Les idéologies appartiennent à l’âge de la production prométhéenne, elles construisent des mondes, elles produisent de la réalité (ou, du moins, de puissants effets de réalité) en fabriquant des fictions grandioses qui embarquent les masses, dotées d’un vif effet euphorisant, mobilisateur – elles rassemblent, comme les épopées jadis, comme les religions jeunes, elles dessinent un chemin et forment des peuples qu’elles mettent en mouvement (parfois aussi, elles saisissent des peuples pour les redéployer, les jeter sur les grands chemins de l’Histoire – pour le pire plus souvent que pour le meilleur). Elles peuvent conduire les peuples à l’abîme mais elles leur confèrent puissance et intensité, elles sont, par excellence, des forces dynamiques, du moins dans leur phase juvénile, expansive ; dans leur version tardive, elles peuvent se fossiliser et devenir pur facteur de stagnation – comme l’idéologie soviétique au temps de Brejnev et des gérontocrates dont il inaugure la brève lignée (mais, en vérité, Brejnev, Andropov et Tchernenko étaient-ils vraiment plus gérontes que Reagan, Biden et la moyenne des papes ? Il se pourrait bien qu’on ait ici un effet idéologique en miroir – L’Occident, se voyant toujours jeune, par opposition à la, par définition, « vieille » bureaucratie du Kremlin – lorsqu’enfin survient un « jeune » dirigeant soviétique, c’est pour casser la baraque – Gorbatchev... ).

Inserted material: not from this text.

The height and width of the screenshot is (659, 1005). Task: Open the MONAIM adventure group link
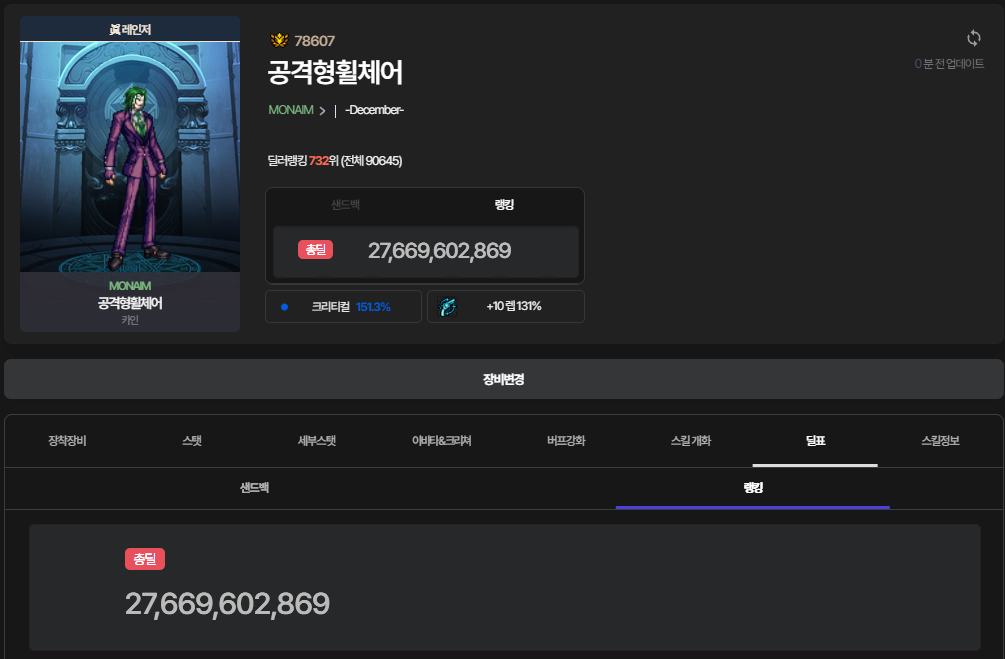click(x=291, y=110)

Les idéologies sont des organismes vivants qui grandissent, prospèrent, atteignent l’âge de la maturité et dépérissent. Mais leur destin est intimement lié aux structures et appareils de pouvoir vers lesquels elles sont toujours aimantées – une fois qu’elles ont rencontré une forme de pouvoir (celle de l’Etat, généralement) et se sont amalgamées à celle-ci, (au fil d’un processus de symbiose où la part de l’un.e devient indémêlable de celle de l’autre), chacun.e devenant à la fois le maître et l’esclave de l’autre, leur destin est irréversiblement lié à celui de cette forme de pouvoir – si un accident historique met fin à la structure de pouvoir à laquelle elles sont couplées, unies à la vie à la mort, alors elles sont emportées elles aussi dans la tourmente. Mais en même temps, elles disposent d’une sorte de réserve spectrale, par contraste avec les appareils de pouvoir – l’idéologie nazie ou bien celle du fascisme italien accompagnent bien les Etats fascistes dans leur déréliction, mais elles ne disparaissent pas pour autant, elles s’enfouissent, se rétractent, vivent au ralenti comme la tique, puis reviennent quand et où on ne les attendait plus, là où on les pensait définitivement vouées aux « poubelles de l’Histoire » – Meloni, AfD, Le Pen, etc.

Les idéologies sont mortelles, mais en même temps constamment résilientes. Elles appartiennent toutes entières au temps de l’expansion conquérante du monde occidental, au temps de l’appropriation, un temps dont on ne peut pas même dire qu’il coïncide avec celui du capitalisme – il le déborde : le monde communiste y est pleinement inclus, pour autant qu’il est l’un de ceux qui, exemplairement, carbure à l’idéologie et est entièrement placé sous le signe du productivisme et de la conquête – même si celle-ci n’est pas de forme à proprement parler coloniale et diffère rigoureusement de la colonisation occidentale – la nouvelle frontière sibérienne sous Khrouchtchev, par exemple, la soviétisation des républiques d’Asie centrale, la conquête de l’espace en mode soviétique – c’est peut-être de la « colonisation » – mais d’une tout autre espèce que la colonisation occidentale, une singularité irréductible, elle, dans son trait désastreux même.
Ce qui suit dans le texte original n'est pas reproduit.